Mother was “pretty compliant” while working with the former child protection worker and
Mother did have visitation with the children.
Then, in August 2010, Child 1 and Child 2 were returned to Mother and subsequently
stayed with both Mother and Father. Child 3 was born in late 2010. Although the children had
been removed from the foster mother’s home and were back with Mother and Father, the foster
mother continued to care for the children two-to-three times per week. In August and September
of 2011, Mother and Father expressed to the foster mother that “demons were after them and
their children and that their house was possessed.” According to the foster mother, “they were
very scared people.”
In August 2011, the Department, according to the first social worker, received a call with
concerns about substance abuse, hallucinations, and domestic violence regarding Mother and
Father. Although the first social worker confronted Mother with the allegations, Mother denied
them, and the first social worker had the children and parents drug tested. Mother and Father
along with Child 3 tested positive for methamphetamine. Mother stipulated to the Department
assuming custody of the children.

#### Task details:
In the custody case excerpt, who tested positive for methamphetamine? The listing that comes next has no connection to the custody case excerpt.

Stored entries:
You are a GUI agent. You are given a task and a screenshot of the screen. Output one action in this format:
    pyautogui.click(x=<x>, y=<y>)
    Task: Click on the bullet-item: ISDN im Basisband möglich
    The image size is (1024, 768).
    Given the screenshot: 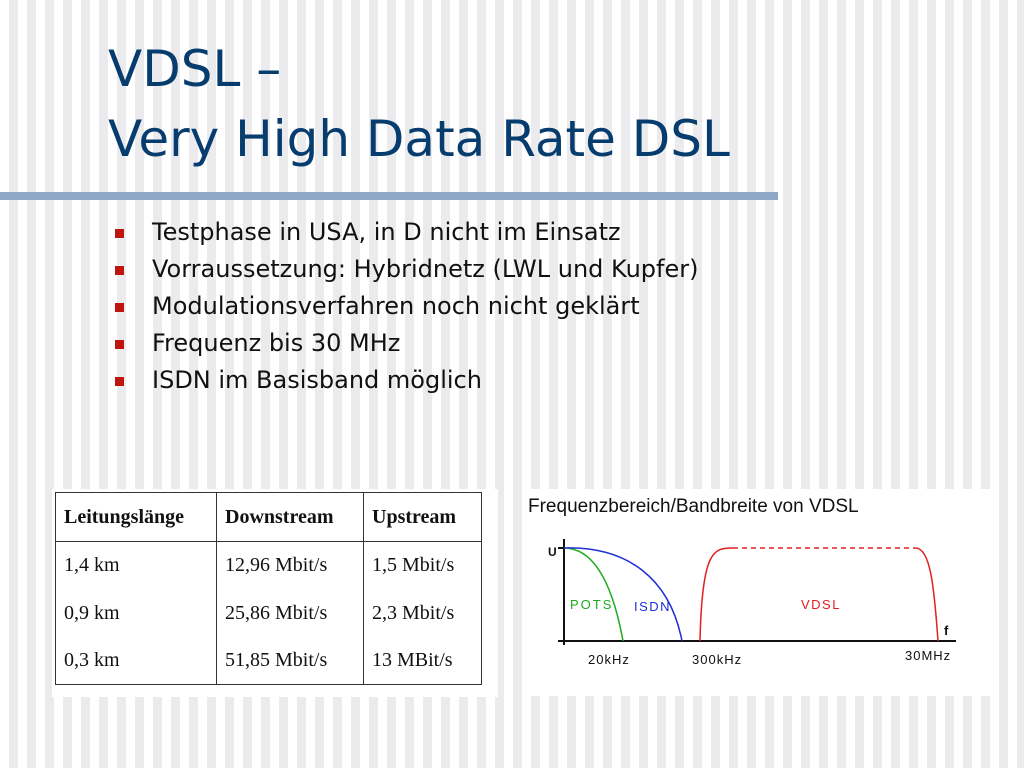 What is the action you would take?
    pyautogui.click(x=432, y=380)
    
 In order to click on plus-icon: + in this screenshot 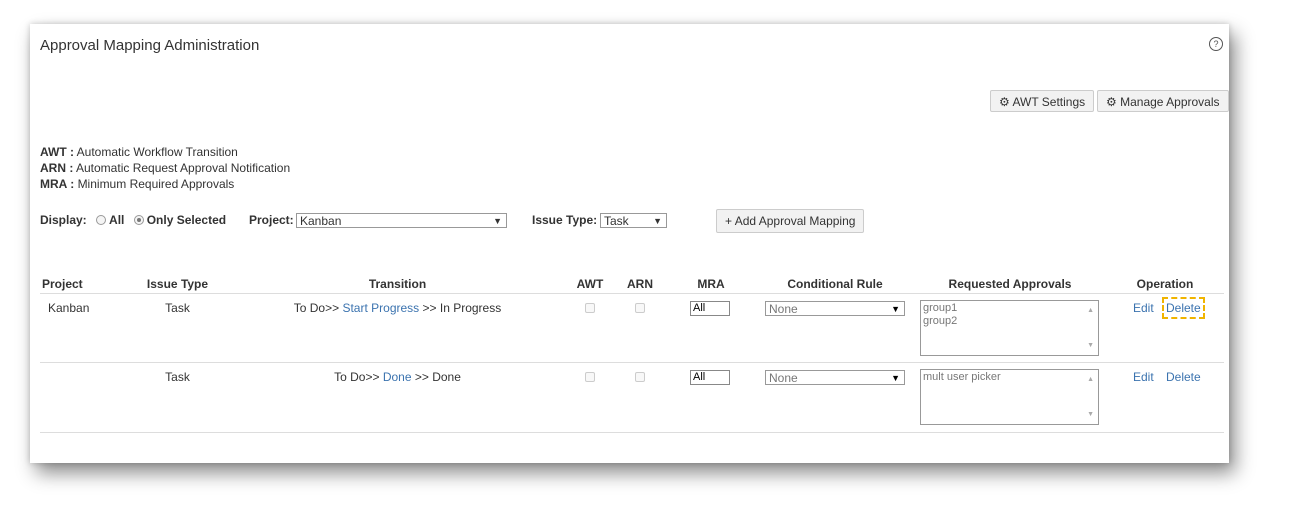, I will do `click(729, 221)`.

#### Result for this task:
Mother, Father, and Child 3.